COVID-19 pandemic makes preventing the seasonal flu more critical than ever
DDPHE reminds residents that prevention is key: Get a flu shot, keep washing those hands~
DENVER – The Denver Department of Public Health & Environment (DDPHE) reminds everyone that due to the COVID-19 pandemic, reducing the spread of other illnesses, such as the seasonal flu, is more critical than ever.
“A surge in seasonal flu while the pandemic is still a factor could seriously strain our hospitals and other resources,” says Robert McDonald, Executive Director of DDPHE and the Public Health Administrator for Denver. “The number one way to avoid getting the flu is to get that flu shot, which is available right now.”
The Centers for Disease Control and Prevention (CDC) recommend that everyone age 6 months and over get a flu shot in September or October. However, getting vaccinated anytime during the flu season will provide protection from the influenza virus.
The CDC also notes that because some of the symptoms of flu and COVID-19 are similar, it may be hard to tell the difference between them based on symptoms alone, and testing may be needed to help confirm a diagnosis – which could put an additional burden on testing capacity.
The flu is an illness caused by a virus that usually affects the nose, throat, and lungs. It is easily spread from person to person. It can cause mild to severe illness, and at times, can lead to death.

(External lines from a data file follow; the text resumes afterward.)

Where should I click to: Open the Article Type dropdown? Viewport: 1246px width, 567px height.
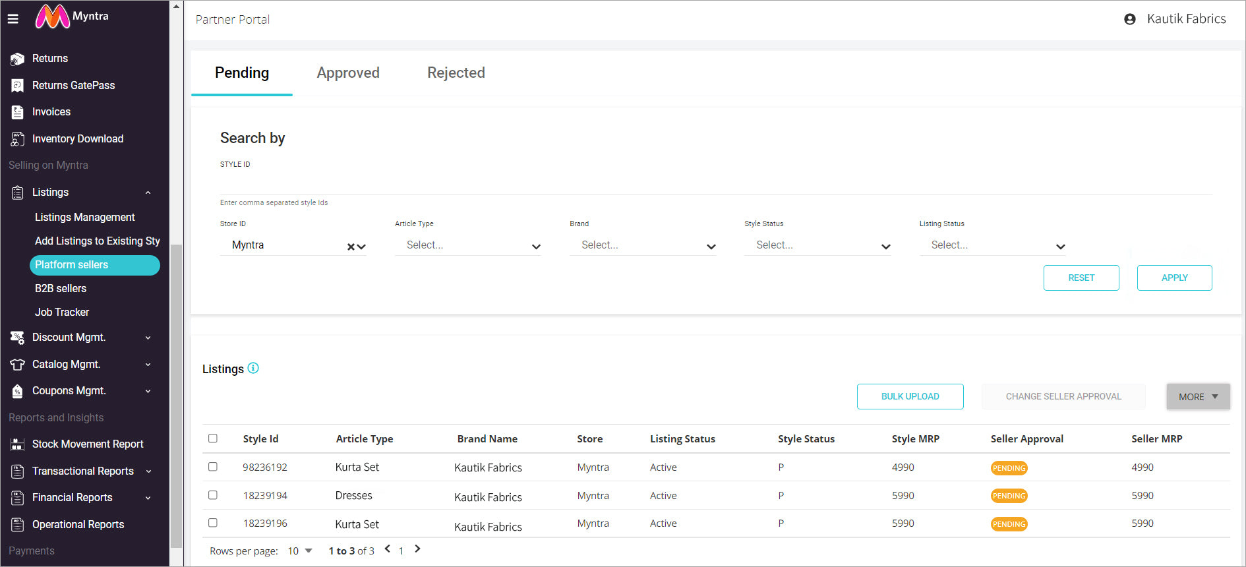tap(468, 245)
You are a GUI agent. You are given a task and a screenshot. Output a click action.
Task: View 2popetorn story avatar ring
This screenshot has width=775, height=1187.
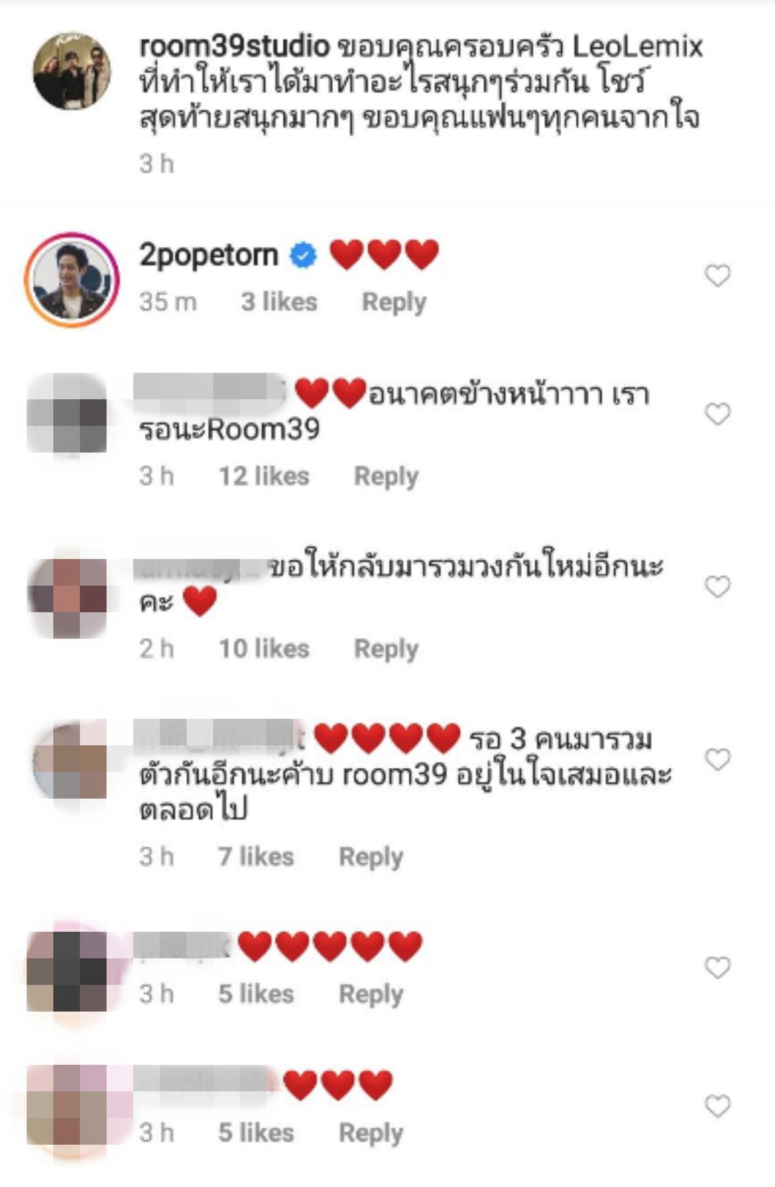click(71, 280)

Anyone can get the flu, but there are some groups of people who have a higher risk of more severe symptoms and serious complications, including adults age 65 and over; children under age 5, but especially younger than 2; pregnant women; and those with other serious ailments, including asthma, diabetes, heart disease or a weakened immune system. American Indians and Alaska Natives also are at higher risk.
The CDC estimates that between October 1, 2019, and April 4, 2020, 39 to 56 million people got the flu, resulting in 18 to 26 million medical visits. Moreover, this resulted in 410,000 to 740,000 flu hospitalizations and 24,000 to 62,000 flu deaths.
Most people who get the flu will recover in a few days to less than two weeks, but some will develop complications (such as pneumonia) that can be life-threatening and result in death.
Based on CDC recommendations, DDPHE has outlined three steps that can protect people from the flu:
- Get a flu shot.
- Practice everyday preventive measures: Avoid sick people, stay home when sick unless seeking medical assistance, and wash hands and high-contact surfaces frequently with soap and water or an alcohol-based sanitizer. Always cover coughs and sneezes with a tissue or an elbow.
- Take antiviral medications as prescribed by a doctor, preferably within two days of becoming ill, which will not cure the flu but can make symptoms milder and shorten the duration of the illness.